Convert the items, from the beginning through the line that contains "R-LAB (35, 127)", into a JSON list of strings with one string per line. Skip blank lines and leave the pictures out.

[Dataset items]
____________________

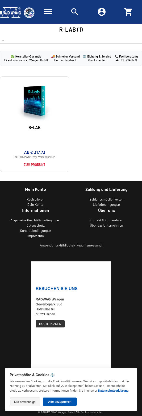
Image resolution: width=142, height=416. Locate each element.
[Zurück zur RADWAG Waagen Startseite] (17, 12)
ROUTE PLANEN (50, 324)
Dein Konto (35, 204)
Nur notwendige (25, 402)
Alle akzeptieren (59, 401)
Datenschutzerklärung (113, 390)
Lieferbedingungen (106, 204)
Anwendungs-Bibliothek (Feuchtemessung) (71, 245)
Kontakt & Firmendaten (106, 220)
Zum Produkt (34, 165)
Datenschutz (35, 225)
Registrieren (35, 199)
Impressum (35, 236)
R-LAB (35, 127)
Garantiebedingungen (35, 230)
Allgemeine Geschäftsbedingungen (36, 220)
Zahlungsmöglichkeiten (106, 199)
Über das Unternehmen (106, 225)
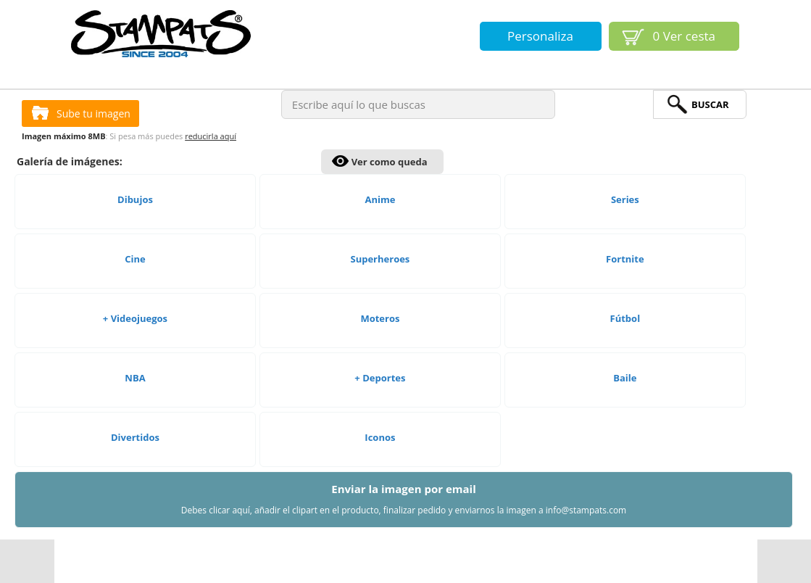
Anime (380, 199)
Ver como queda (390, 161)
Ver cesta (684, 36)
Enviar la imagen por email (403, 498)
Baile (624, 377)
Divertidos (135, 437)
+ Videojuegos (135, 318)
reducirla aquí (210, 136)
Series (625, 199)
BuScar (710, 104)
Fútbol (625, 318)
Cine (135, 258)
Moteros (379, 318)
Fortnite (625, 258)
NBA (135, 377)
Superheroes (379, 258)
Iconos (380, 437)
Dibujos (135, 199)
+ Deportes (379, 377)
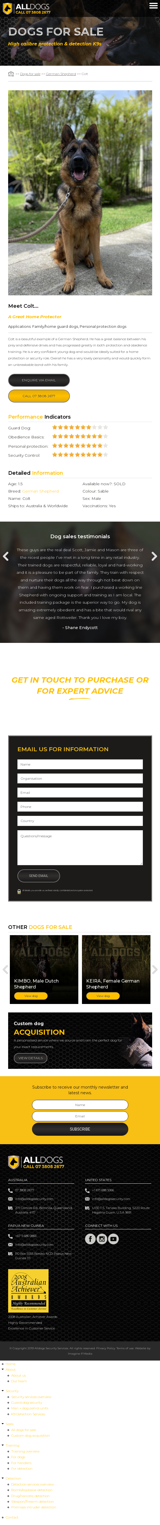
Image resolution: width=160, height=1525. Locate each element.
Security (12, 1392)
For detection (22, 1469)
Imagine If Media (80, 1355)
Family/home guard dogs (55, 326)
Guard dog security (26, 1403)
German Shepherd (61, 74)
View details (31, 1059)
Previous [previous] (5, 556)
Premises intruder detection (33, 1508)
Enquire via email (39, 380)
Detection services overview (32, 1485)
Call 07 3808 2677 (38, 396)
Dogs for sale (30, 74)
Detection (13, 1479)
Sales (9, 1425)
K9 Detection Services (28, 1415)
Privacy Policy (105, 1349)
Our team (19, 1382)
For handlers (21, 1464)
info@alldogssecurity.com (34, 1200)
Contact (12, 1518)
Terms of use (125, 1349)
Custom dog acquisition (30, 1436)
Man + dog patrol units (29, 1409)
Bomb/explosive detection (31, 1491)
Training (12, 1446)
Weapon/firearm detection (32, 1502)
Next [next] (154, 556)
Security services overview (31, 1398)
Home (10, 1365)
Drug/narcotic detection (30, 1497)
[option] (80, 589)
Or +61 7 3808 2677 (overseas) (80, 723)
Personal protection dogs (103, 326)
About (11, 1370)
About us (18, 1376)
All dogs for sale (23, 1431)
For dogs (18, 1458)
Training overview (25, 1452)
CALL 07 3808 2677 (80, 710)
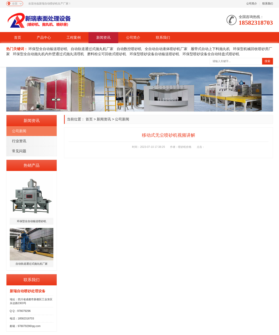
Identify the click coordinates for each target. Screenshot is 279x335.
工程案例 (73, 37)
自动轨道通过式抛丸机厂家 (92, 49)
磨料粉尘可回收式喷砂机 (106, 54)
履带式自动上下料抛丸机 (210, 49)
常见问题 (19, 151)
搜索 (267, 61)
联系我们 (267, 3)
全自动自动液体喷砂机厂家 (166, 49)
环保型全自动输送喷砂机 (48, 49)
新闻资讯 (103, 37)
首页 (17, 37)
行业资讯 (19, 141)
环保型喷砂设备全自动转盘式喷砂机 (211, 54)
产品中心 (44, 37)
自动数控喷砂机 (129, 49)
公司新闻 (19, 131)
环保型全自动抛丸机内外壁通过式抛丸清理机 (48, 54)
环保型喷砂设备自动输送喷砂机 (154, 54)
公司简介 (251, 3)
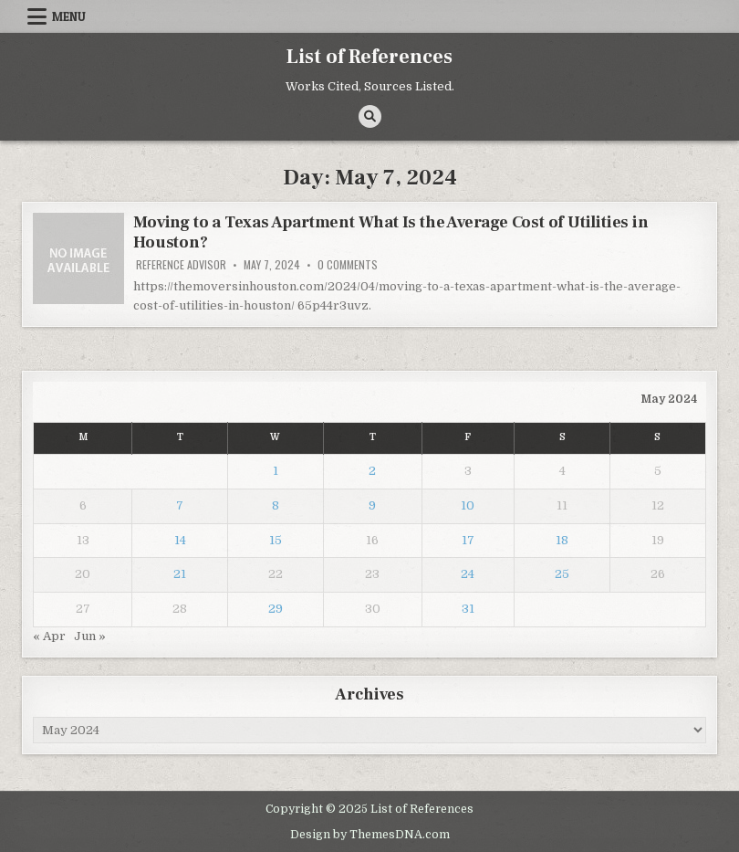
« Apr (49, 636)
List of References (369, 56)
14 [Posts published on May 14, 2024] (180, 540)
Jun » (90, 636)
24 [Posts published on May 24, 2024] (467, 574)
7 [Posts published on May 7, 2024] (179, 505)
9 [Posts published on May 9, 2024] (372, 505)
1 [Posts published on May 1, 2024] (275, 471)
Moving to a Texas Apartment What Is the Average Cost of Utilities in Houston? (390, 232)
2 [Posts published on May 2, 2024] (372, 471)
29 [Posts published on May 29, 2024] (275, 608)
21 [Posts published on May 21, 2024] (179, 574)
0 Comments (347, 264)
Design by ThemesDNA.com (370, 834)
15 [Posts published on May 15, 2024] (275, 540)
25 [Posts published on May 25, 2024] (562, 574)
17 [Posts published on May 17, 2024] (468, 540)
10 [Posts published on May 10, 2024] (467, 505)
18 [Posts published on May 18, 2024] (562, 540)
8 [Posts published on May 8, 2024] (275, 505)
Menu (69, 16)
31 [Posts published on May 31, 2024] (468, 608)
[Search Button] (370, 116)
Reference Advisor (181, 264)
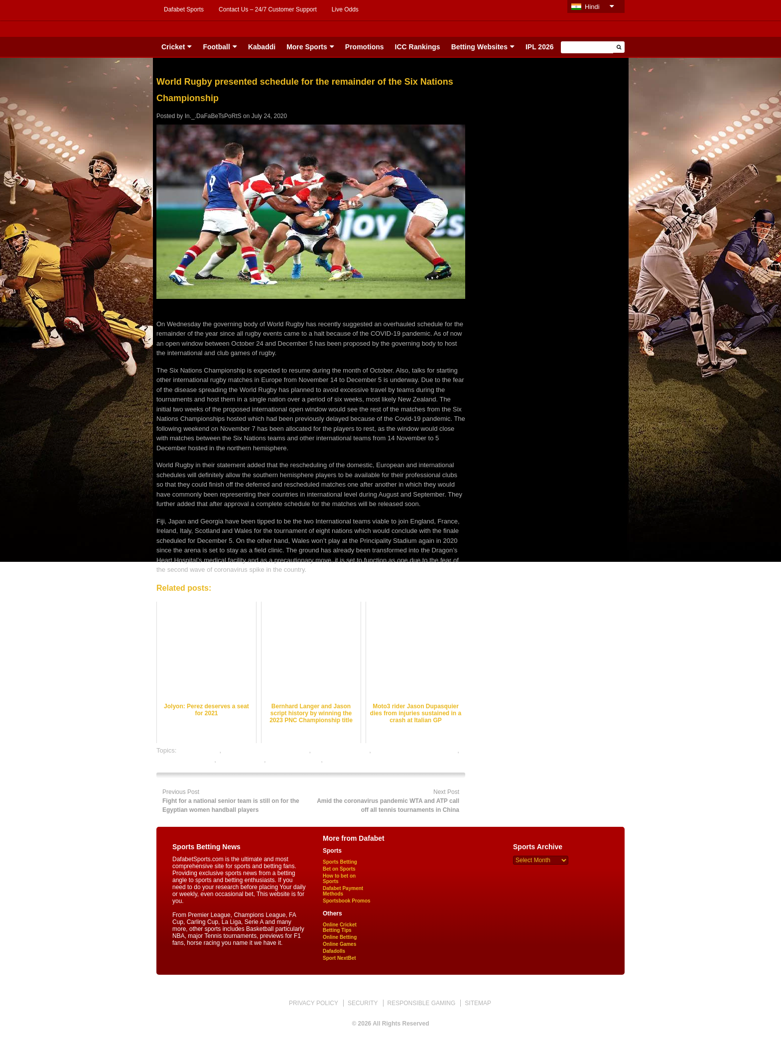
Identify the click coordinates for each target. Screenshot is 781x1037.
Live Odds (345, 9)
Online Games (339, 944)
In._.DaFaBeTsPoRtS (213, 116)
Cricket (173, 47)
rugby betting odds (294, 760)
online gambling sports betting (266, 750)
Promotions (364, 47)
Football (216, 47)
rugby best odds (241, 760)
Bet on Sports (339, 869)
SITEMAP (478, 1003)
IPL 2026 (539, 47)
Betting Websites (479, 47)
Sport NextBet (339, 958)
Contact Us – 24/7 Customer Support (268, 9)
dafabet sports (198, 750)
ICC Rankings (417, 47)
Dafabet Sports (184, 9)
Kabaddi (261, 47)
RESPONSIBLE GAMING (422, 1003)
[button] (619, 47)
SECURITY (363, 1003)
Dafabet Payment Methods (343, 891)
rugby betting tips (349, 760)
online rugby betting (341, 750)
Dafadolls (334, 951)
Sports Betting (340, 862)
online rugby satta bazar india (415, 750)
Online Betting (340, 937)
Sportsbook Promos (347, 901)
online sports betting (185, 760)
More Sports (306, 47)
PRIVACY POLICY (313, 1003)
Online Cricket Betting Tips (340, 927)
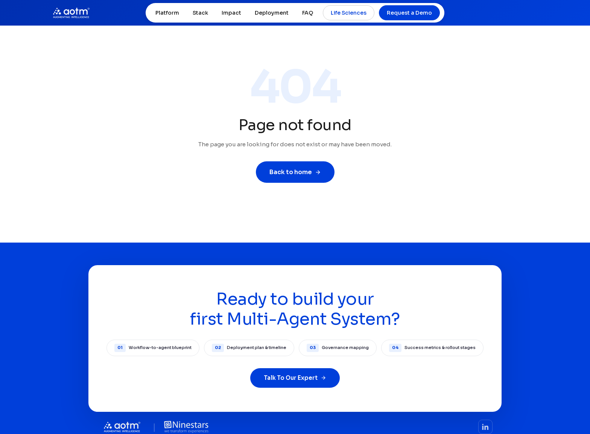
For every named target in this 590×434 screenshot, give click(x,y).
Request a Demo (409, 12)
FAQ (307, 12)
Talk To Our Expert (295, 377)
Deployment (272, 12)
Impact (231, 12)
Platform (167, 12)
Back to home (295, 172)
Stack (200, 12)
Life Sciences (348, 12)
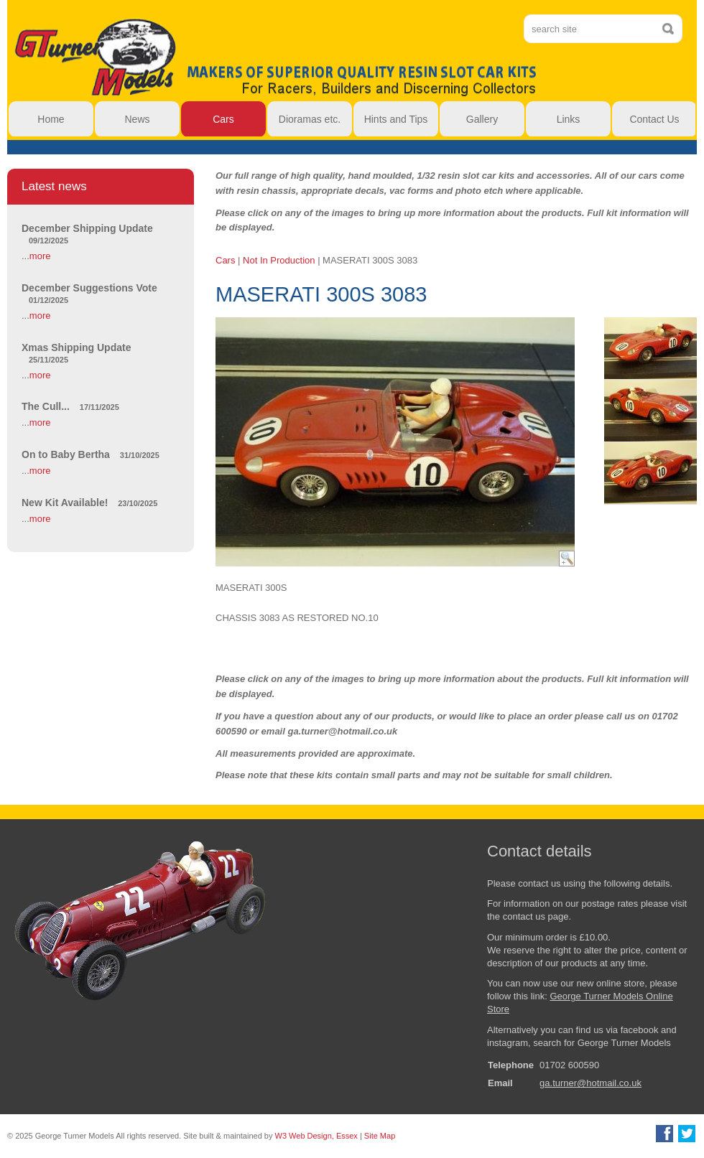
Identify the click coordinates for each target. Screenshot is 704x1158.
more (40, 256)
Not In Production (279, 260)
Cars (225, 260)
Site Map (379, 1135)
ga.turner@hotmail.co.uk (590, 1083)
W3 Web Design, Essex (316, 1135)
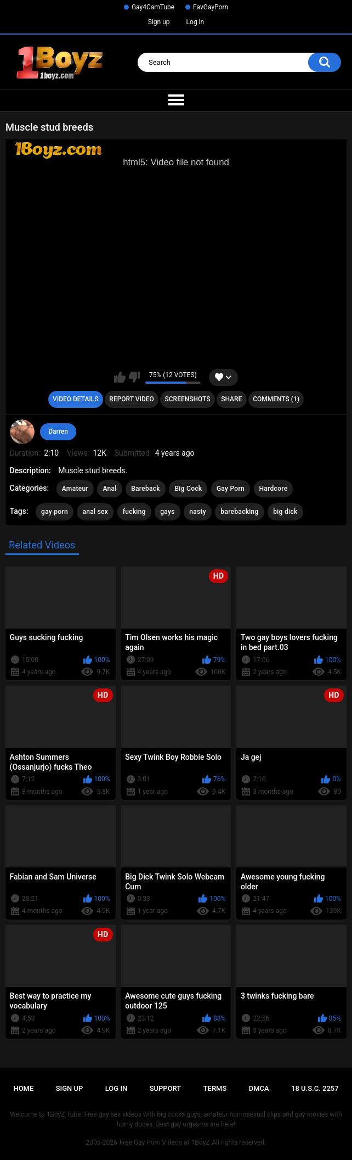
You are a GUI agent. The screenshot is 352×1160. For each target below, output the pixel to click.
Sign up (159, 22)
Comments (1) (276, 399)
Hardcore (273, 488)
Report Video (131, 399)
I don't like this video (134, 377)
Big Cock (188, 488)
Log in (195, 22)
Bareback (145, 488)
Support (165, 1088)
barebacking (239, 511)
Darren (58, 431)
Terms (215, 1088)
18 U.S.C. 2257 (315, 1088)
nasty (197, 511)
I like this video (120, 377)
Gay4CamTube (153, 7)
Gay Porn (231, 488)
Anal (109, 488)
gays (167, 511)
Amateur (75, 488)
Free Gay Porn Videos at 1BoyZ (164, 1142)
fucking (134, 511)
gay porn (54, 511)
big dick (285, 511)
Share (231, 399)
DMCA (259, 1088)
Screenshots (188, 399)
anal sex (95, 511)
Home (23, 1088)
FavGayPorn (210, 7)
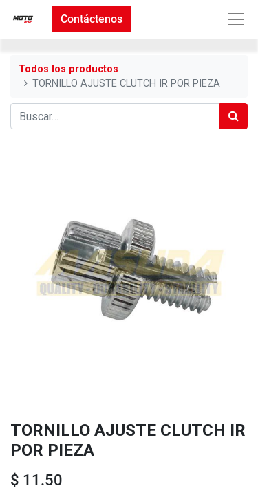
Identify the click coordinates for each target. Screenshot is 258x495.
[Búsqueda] (233, 116)
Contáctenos (91, 18)
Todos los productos (68, 69)
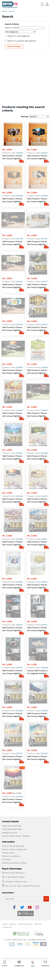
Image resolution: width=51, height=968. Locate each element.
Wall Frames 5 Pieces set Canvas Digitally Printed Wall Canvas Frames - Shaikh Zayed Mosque (37, 336)
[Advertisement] (25, 78)
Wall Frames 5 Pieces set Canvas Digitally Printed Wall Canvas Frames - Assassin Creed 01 (37, 376)
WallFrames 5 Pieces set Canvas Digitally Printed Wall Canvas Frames (12, 217)
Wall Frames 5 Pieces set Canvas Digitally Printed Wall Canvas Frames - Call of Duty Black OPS (12, 395)
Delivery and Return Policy (14, 517)
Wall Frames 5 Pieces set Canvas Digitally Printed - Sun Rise (12, 455)
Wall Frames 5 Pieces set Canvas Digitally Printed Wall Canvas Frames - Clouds (37, 435)
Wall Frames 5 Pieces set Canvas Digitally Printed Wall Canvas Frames (12, 197)
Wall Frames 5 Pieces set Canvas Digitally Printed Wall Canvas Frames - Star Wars (12, 376)
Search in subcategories (18, 36)
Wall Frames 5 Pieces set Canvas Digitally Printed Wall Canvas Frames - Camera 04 (37, 177)
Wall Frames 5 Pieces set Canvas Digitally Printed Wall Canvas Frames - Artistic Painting (12, 276)
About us (13, 572)
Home (4, 11)
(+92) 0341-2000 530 (11, 480)
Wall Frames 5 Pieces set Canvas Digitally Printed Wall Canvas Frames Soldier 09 (12, 157)
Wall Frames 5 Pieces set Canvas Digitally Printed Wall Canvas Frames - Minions (37, 356)
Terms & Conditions (11, 510)
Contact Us (7, 575)
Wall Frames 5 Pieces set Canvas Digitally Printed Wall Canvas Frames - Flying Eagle (37, 415)
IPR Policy (6, 514)
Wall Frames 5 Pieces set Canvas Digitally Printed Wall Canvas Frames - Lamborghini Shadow (12, 415)
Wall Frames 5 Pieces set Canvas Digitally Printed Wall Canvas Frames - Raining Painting (37, 236)
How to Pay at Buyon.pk (13, 500)
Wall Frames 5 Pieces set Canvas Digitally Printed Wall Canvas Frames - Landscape (37, 256)
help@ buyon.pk (9, 487)
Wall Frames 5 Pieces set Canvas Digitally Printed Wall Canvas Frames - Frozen (12, 356)
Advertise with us (26, 572)
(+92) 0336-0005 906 (12, 483)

____________________

Result of this task:
[
  "Image resolution: width=142, height=416. Locate each element.",
  "[Zurück zur RADWAG Waagen Startseite] (17, 12)",
  "ROUTE PLANEN (50, 324)",
  "Dein Konto (35, 204)",
  "Nur notwendige (25, 402)",
  "Alle akzeptieren (59, 401)",
  "Datenschutzerklärung (113, 390)",
  "Lieferbedingungen (106, 204)",
  "Anwendungs-Bibliothek (Feuchtemessung) (71, 245)",
  "Kontakt & Firmendaten (106, 220)",
  "Zum Produkt (34, 165)",
  "Datenschutz (35, 225)",
  "Registrieren (35, 199)",
  "Impressum (35, 236)",
  "R-LAB (35, 127)"
]